(Saved data entries)
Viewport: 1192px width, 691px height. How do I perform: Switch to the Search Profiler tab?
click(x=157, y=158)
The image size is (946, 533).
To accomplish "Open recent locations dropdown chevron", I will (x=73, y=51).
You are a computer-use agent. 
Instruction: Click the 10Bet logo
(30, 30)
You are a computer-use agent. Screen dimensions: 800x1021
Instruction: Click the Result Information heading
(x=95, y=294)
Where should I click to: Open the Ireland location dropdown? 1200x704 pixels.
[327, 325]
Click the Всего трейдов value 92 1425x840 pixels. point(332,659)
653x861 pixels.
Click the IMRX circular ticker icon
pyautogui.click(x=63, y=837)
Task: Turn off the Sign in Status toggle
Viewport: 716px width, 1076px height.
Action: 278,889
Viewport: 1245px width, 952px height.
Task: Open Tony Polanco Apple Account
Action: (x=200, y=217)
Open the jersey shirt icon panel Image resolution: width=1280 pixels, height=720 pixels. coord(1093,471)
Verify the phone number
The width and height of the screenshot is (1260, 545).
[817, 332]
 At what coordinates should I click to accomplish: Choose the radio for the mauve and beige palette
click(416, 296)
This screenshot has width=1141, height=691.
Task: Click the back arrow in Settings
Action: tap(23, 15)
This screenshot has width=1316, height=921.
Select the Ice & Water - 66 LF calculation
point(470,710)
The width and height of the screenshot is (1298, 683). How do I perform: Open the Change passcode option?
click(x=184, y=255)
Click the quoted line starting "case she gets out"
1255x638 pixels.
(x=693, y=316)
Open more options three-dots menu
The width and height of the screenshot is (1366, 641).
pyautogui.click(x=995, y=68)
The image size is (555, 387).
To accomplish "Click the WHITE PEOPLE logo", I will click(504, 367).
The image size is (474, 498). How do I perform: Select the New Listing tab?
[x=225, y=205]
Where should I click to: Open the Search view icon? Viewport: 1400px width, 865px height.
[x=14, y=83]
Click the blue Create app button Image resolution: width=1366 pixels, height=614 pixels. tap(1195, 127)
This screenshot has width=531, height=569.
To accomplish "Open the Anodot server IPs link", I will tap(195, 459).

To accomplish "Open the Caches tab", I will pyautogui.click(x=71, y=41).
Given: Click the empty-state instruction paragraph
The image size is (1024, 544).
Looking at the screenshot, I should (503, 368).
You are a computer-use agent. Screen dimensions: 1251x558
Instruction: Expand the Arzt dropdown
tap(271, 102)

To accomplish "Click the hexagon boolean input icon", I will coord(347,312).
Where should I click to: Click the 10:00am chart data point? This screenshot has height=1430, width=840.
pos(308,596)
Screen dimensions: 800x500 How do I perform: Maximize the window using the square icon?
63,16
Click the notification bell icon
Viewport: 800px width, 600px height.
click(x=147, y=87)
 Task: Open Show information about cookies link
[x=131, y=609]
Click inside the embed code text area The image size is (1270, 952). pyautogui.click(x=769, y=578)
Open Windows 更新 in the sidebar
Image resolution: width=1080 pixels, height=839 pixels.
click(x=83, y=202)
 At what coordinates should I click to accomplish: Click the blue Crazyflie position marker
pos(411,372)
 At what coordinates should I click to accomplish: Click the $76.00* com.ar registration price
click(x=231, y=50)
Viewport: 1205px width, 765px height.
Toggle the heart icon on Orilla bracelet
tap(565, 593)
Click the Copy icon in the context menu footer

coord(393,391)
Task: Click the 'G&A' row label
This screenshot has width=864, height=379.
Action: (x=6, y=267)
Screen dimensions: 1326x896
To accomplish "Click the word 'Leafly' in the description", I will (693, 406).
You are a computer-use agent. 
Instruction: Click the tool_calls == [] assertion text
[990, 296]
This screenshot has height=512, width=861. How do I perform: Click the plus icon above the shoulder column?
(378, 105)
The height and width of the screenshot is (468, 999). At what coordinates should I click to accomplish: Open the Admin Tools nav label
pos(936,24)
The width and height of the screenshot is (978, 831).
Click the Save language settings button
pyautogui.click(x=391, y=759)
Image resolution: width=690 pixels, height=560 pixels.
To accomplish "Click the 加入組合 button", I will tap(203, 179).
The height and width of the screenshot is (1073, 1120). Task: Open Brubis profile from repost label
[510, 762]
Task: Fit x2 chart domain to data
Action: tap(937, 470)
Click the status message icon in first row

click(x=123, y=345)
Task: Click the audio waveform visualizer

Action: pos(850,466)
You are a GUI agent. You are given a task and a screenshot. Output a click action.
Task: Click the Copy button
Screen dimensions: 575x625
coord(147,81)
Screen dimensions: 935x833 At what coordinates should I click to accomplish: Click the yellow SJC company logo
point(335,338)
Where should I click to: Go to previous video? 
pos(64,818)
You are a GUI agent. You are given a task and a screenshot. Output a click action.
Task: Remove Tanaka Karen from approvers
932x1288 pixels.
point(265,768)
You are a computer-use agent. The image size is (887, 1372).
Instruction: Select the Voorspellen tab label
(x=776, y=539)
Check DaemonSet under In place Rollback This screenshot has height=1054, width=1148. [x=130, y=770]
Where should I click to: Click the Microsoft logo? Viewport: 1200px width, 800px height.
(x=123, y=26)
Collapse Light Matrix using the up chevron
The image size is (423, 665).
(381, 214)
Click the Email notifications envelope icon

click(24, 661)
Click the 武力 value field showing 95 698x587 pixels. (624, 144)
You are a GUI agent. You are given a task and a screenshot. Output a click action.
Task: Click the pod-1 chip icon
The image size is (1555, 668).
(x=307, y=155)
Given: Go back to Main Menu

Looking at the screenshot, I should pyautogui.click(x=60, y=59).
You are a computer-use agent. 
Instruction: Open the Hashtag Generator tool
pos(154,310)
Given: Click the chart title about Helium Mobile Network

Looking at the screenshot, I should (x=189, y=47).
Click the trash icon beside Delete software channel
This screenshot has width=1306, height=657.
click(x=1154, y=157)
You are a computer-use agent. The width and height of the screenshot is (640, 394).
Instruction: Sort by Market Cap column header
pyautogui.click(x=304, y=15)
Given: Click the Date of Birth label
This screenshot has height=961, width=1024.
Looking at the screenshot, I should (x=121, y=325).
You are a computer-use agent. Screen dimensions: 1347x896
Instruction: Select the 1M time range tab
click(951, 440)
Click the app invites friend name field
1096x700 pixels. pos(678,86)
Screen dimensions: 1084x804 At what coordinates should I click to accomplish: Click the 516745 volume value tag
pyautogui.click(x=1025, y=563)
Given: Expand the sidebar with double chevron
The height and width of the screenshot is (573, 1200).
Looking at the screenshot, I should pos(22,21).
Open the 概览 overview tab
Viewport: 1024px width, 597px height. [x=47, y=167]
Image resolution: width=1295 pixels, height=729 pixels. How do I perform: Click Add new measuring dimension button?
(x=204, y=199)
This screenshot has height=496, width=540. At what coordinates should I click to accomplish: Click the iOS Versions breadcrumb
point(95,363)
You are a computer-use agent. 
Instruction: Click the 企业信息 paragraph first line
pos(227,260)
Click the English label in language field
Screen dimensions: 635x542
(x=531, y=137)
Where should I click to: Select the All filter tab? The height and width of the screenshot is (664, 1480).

Work to be completed
Once you have read the records above, output each of them verbatim.

Task output
Viewport: 1192px width, 691px height. How do I perform: Switch to the Search Profiler tab?
click(x=157, y=158)
The image size is (946, 533).
To accomplish "Open recent locations dropdown chevron", I will (x=73, y=51).
You are a computer-use agent. 
Instruction: Click the 10Bet logo
(30, 30)
You are a computer-use agent. Screen dimensions: 800x1021
Instruction: Click the Result Information heading
(x=95, y=294)
Where should I click to: Open the Ireland location dropdown? 1200x704 pixels.
[327, 325]
Click the Всего трейдов value 92 1425x840 pixels. point(332,659)
653x861 pixels.
Click the IMRX circular ticker icon
pyautogui.click(x=63, y=837)
Task: Turn off the Sign in Status toggle
Viewport: 716px width, 1076px height.
Action: 278,889
Viewport: 1245px width, 952px height.
Task: Open Tony Polanco Apple Account
Action: (x=200, y=217)
Open the jersey shirt icon panel Image resolution: width=1280 pixels, height=720 pixels. coord(1093,471)
Verify the phone number
The width and height of the screenshot is (1260, 545).
[817, 332]
 At what coordinates should I click to accomplish: Choose the radio for the mauve and beige palette
click(416, 296)
This screenshot has width=1141, height=691.
Task: Click the back arrow in Settings
Action: tap(23, 15)
This screenshot has width=1316, height=921.
Select the Ice & Water - 66 LF calculation
point(470,710)
The width and height of the screenshot is (1298, 683). How do I perform: Open the Change passcode option?
click(x=184, y=255)
Click the quoted line starting "case she gets out"
1255x638 pixels.
(x=693, y=316)
Open more options three-dots menu
The width and height of the screenshot is (1366, 641).
pyautogui.click(x=995, y=68)
The image size is (555, 387).
To accomplish "Click the WHITE PEOPLE logo", I will click(504, 367).
The image size is (474, 498). How do I perform: Select the New Listing tab?
[x=225, y=205]
Where should I click to: Open the Search view icon? Viewport: 1400px width, 865px height.
[x=14, y=83]
Click the blue Create app button Image resolution: width=1366 pixels, height=614 pixels. tap(1195, 127)
This screenshot has width=531, height=569.
To accomplish "Open the Anodot server IPs link", I will tap(195, 459).

To accomplish "Open the Caches tab", I will pyautogui.click(x=71, y=41).
Given: Click the empty-state instruction paragraph
The image size is (1024, 544).
Looking at the screenshot, I should (503, 368).
You are a computer-use agent. Screen dimensions: 1251x558
Instruction: Expand the Arzt dropdown
tap(271, 102)

To accomplish "Click the hexagon boolean input icon", I will coord(347,312).
Where should I click to: Click the 10:00am chart data point? This screenshot has height=1430, width=840.
pos(308,596)
Screen dimensions: 800x500 How do I perform: Maximize the window using the square icon?
63,16
Click the notification bell icon
Viewport: 800px width, 600px height.
click(x=147, y=87)
 Task: Open Show information about cookies link
[x=131, y=609]
Click inside the embed code text area The image size is (1270, 952). pyautogui.click(x=769, y=578)
Open Windows 更新 in the sidebar
Image resolution: width=1080 pixels, height=839 pixels.
click(x=83, y=202)
 At what coordinates should I click to accomplish: Click the blue Crazyflie position marker
pos(411,372)
 At what coordinates should I click to accomplish: Click the $76.00* com.ar registration price
click(x=231, y=50)
Viewport: 1205px width, 765px height.
Toggle the heart icon on Orilla bracelet
tap(565, 593)
Click the Copy icon in the context menu footer

coord(393,391)
Task: Click the 'G&A' row label
This screenshot has width=864, height=379.
Action: (x=6, y=267)
Screen dimensions: 1326x896
To accomplish "Click the word 'Leafly' in the description", I will (693, 406).
You are a computer-use agent. 
Instruction: Click the tool_calls == [] assertion text
[990, 296]
This screenshot has height=512, width=861. How do I perform: Click the plus icon above the shoulder column?
(378, 105)
The height and width of the screenshot is (468, 999). At what coordinates should I click to accomplish: Open the Admin Tools nav label
pos(936,24)
The width and height of the screenshot is (978, 831).
Click the Save language settings button
pyautogui.click(x=391, y=759)
Image resolution: width=690 pixels, height=560 pixels.
To accomplish "Click the 加入組合 button", I will tap(203, 179).
The height and width of the screenshot is (1073, 1120). Task: Open Brubis profile from repost label
[510, 762]
Task: Fit x2 chart domain to data
Action: tap(937, 470)
Click the status message icon in first row

click(x=123, y=345)
Task: Click the audio waveform visualizer

Action: pos(850,466)
You are a GUI agent. You are given a task and a screenshot. Output a click action.
Task: Click the Copy button
Screen dimensions: 575x625
coord(147,81)
Screen dimensions: 935x833 At what coordinates should I click to accomplish: Click the yellow SJC company logo
point(335,338)
Where should I click to: Go to previous video? 
pos(64,818)
You are a GUI agent. You are given a task and a screenshot. Output a click action.
Task: Remove Tanaka Karen from approvers
932x1288 pixels.
point(265,768)
You are a computer-use agent. The image size is (887, 1372).
Instruction: Select the Voorspellen tab label
(x=776, y=539)
Check DaemonSet under In place Rollback This screenshot has height=1054, width=1148. [x=130, y=770]
Where should I click to: Click the Microsoft logo? Viewport: 1200px width, 800px height.
(x=123, y=26)
Collapse Light Matrix using the up chevron
The image size is (423, 665).
(381, 214)
Click the Email notifications envelope icon

click(24, 661)
Click the 武力 value field showing 95 698x587 pixels. (624, 144)
You are a GUI agent. You are given a task and a screenshot. Output a click action.
Task: Click the pod-1 chip icon
The image size is (1555, 668).
(x=307, y=155)
Given: Go back to Main Menu

Looking at the screenshot, I should pyautogui.click(x=60, y=59).
You are a computer-use agent. 
Instruction: Open the Hashtag Generator tool
pos(154,310)
Given: Click the chart title about Helium Mobile Network

Looking at the screenshot, I should (x=189, y=47).
Click the trash icon beside Delete software channel
This screenshot has width=1306, height=657.
click(x=1154, y=157)
You are a computer-use agent. The width and height of the screenshot is (640, 394).
Instruction: Sort by Market Cap column header
pyautogui.click(x=304, y=15)
Given: Click the Date of Birth label
This screenshot has height=961, width=1024.
Looking at the screenshot, I should (x=121, y=325).
You are a computer-use agent. Screen dimensions: 1347x896
Instruction: Select the 1M time range tab
click(951, 440)
Click the app invites friend name field
1096x700 pixels. pos(678,86)
Screen dimensions: 1084x804 At what coordinates should I click to accomplish: Click the 516745 volume value tag
pyautogui.click(x=1025, y=563)
Given: Expand the sidebar with double chevron
The height and width of the screenshot is (573, 1200).
Looking at the screenshot, I should pos(22,21).
Open the 概览 overview tab
Viewport: 1024px width, 597px height. [x=47, y=167]
Image resolution: width=1295 pixels, height=729 pixels. How do I perform: Click Add new measuring dimension button?
(x=204, y=199)
This screenshot has height=496, width=540. At what coordinates should I click to accomplish: Click the iOS Versions breadcrumb
point(95,363)
You are a computer-use agent. 
Instruction: Click the 企业信息 paragraph first line
pos(227,260)
Click the English label in language field
Screen dimensions: 635x542
(x=531, y=137)
Where should I click to: Select the All filter tab? The height and width of the screenshot is (664, 1480).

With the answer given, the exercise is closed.